States look to tax streaming media to offset slumping revenue

States look to tax streaming media to offset slumping revenue
Source: Business Times



Recent trends in consumer spending are revealing a clear preference for digital media over physical products, which is creating a shortfall in state revenue. In response, states are adding sales tax to streaming services like Netflix and Spotify.

Sales of physical products have been in decline for years, with more and more consumers opting for a digital option instead. Recent research, however, indicates that consumers still put a greater value on physical items over digital ones.

States add Netflix tax

Source: CNBC

CNBC reported on Monday, February 24, that American consumers may soon see an increase in how much they pay for their chosen streaming services. While Netflix has raised its prices many times, this increase wouldn’t come from them but from the states that have implemented new taxes on streaming services.

In these states, Netflix, Spotify, Hulu, HBO Now, Amazon Prime, and other streaming services are being hit with sales taxes they previously did not have to pay. While these increased taxes have not been implemented across the country, many states are reportedly considering adopting similar tax schemes.

Part of the reason states are implanting these taxes now is that most state tax laws were written in the early half of the 20th century and were focused exclusively on the purchase of tangible goods. “Intangible” products like streaming services weren’t even a concept at the time. As a result, states have thus far been unable to capitalize on a booming industry.

Deloitte, a professional services network, released a digital media trends survey in March 2019 that found more respondents had a paid streaming service (69%) than a traditional paid TV subscription (65%). That marks the first time in the 13-year history of the survey in which streaming subscriptions outpaced traditional TV subscriptions.

The Recording Industry Association of America (RIAA) also recently reported that streaming revenue accounted for nearly 80% of all music industry revenue in 2019, US$8.8 billion worth of sales overall, which is more than the total amount the music industry made in 2017.

The balance of the music industry’s total 2019 US$11.1 billion haul was made up of digital downloads, physical sales, and licensing deals. It’s notable that digital download sales are in decline as streaming services have become the preferred medium for music consumers. Totaling just US$856 million in 2019, it was the first year since 2006 that digital downloads hadn’t surpassed US$1 billion in sales.

One arena in which digital sales haven’t surpassed physical sales is in the book world. After a steady decline in physical book sales began in 2009, the industry started to rebound in 2013 with consistent growth until 2018. From 2017 to 2019, sales have held relatively steady at just below 700 million units a year. The best year for physical book sales was 2008, with over 775 million units sold.

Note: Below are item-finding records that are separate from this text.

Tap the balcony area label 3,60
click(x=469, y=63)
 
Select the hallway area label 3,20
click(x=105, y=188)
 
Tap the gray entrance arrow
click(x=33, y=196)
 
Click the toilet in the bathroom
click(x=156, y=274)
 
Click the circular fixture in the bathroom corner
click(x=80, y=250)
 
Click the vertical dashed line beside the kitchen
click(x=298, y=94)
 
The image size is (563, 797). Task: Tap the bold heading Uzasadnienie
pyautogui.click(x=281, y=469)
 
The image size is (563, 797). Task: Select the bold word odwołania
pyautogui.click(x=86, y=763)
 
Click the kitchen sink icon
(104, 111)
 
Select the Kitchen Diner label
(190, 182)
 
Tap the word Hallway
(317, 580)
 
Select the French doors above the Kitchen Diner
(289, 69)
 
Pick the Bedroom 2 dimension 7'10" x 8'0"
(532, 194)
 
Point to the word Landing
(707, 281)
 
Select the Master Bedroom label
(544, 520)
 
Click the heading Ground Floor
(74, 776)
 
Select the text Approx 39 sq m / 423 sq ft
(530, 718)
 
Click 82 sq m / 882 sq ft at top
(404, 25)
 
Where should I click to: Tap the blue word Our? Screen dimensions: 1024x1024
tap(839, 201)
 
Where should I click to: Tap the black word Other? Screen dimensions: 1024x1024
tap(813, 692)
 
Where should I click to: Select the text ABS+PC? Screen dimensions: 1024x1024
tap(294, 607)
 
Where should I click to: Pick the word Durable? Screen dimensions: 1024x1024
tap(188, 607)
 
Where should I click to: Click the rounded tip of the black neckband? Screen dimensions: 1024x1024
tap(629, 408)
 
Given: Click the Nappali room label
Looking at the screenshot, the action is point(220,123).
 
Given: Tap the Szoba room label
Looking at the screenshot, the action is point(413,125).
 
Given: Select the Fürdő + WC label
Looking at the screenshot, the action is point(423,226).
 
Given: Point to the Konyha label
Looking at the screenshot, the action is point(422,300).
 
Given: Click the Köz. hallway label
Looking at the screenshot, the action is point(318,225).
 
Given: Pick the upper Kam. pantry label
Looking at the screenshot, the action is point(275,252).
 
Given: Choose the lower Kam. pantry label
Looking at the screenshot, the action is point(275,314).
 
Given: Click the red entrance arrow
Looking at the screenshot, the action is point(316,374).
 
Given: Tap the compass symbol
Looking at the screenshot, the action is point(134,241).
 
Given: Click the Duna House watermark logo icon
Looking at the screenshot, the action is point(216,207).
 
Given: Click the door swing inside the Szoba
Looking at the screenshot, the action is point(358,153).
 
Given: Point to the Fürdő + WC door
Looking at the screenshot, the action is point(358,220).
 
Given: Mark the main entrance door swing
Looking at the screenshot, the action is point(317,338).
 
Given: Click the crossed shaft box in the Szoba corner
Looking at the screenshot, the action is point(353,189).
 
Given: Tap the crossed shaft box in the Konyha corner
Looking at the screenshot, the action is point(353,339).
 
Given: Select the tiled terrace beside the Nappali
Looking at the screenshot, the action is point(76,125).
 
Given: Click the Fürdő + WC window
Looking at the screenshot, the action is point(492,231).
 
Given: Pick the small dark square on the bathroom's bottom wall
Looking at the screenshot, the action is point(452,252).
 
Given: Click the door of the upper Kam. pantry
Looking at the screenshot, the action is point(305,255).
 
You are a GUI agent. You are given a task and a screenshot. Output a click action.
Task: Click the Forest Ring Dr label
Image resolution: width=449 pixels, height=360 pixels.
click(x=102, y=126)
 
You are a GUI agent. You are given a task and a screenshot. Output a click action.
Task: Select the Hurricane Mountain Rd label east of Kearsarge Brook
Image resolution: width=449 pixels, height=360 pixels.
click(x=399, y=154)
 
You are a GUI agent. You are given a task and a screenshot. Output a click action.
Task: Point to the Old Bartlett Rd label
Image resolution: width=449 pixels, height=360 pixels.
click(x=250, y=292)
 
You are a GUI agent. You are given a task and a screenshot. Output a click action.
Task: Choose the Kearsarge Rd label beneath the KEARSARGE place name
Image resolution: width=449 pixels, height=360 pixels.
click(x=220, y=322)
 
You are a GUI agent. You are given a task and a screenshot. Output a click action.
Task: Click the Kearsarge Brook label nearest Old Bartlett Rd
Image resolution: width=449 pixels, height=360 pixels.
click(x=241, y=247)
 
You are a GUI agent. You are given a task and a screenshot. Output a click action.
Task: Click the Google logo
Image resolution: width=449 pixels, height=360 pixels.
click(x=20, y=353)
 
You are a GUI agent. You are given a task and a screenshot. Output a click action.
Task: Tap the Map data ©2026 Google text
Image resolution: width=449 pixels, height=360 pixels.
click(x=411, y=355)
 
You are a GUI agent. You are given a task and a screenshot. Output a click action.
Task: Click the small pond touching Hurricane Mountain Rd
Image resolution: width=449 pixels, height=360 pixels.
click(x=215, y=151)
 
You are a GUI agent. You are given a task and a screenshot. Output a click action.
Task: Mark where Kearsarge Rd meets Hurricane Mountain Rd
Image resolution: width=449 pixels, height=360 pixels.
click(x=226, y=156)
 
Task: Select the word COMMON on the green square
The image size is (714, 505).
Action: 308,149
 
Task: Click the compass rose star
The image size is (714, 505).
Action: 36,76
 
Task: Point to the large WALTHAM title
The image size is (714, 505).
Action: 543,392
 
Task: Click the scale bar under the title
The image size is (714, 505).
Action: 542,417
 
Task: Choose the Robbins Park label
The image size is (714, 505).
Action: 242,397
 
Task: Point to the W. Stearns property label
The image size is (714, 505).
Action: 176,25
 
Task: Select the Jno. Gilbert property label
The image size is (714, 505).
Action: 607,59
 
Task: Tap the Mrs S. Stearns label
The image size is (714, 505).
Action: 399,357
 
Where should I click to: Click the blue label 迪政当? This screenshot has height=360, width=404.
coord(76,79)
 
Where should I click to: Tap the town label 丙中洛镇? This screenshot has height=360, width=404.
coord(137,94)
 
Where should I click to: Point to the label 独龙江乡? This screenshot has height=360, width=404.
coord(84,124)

That total unit number for 2019 equated to US$22.6 billion in sales, according to the Association of American Publishers. That easily dwarfs the slightly more than US$2 billion that e-book sales brought in for 2019.

The value of tangible products

Source: BlogSpot

Recent research may also shed light on why physical books are bucking the trend toward increasing digital sales. In a 2017 study published in the Journal of Consumer Research, Ozgun Atasoy and Carey K. Morewedge found that digital goods are valued less by consumers than physical goods.

Across five separate experiments, the researchers found participants assigned greater value to an item if it was physical. For books, films, and photographs, “participants paid more for, were willing to pay more for, and were more likely to purchase physical goods than equivalent digital goods.”

Atasoy and Morewedge concluded that, while digital media can benefit people in a variety of ways, including “increasing access to new information and technology [and] reducing pecuniary costs and nonpecuniary costs,” psychological ownership increases the perceived value of physical goods.

Taxing online sales

The move towards taxing streaming subscriptions follows a recent move by most states to add a sales tax to online purchases. In 2018, the US Supreme Court ruled on South Dakota v. Wayfair, overturning a law that prohibited collecting sales tax on items purchased via the internet.

Of the 45 states that collect sales tax (as well as the District of Columbia), all had either enacted or proposed a new internet sales tax by the end of 2019.
Like the tax for streaming services, the hope in levying online sales tax is to make up for lost revenue as physical brick-and-mortar stores have experienced a loss in sales.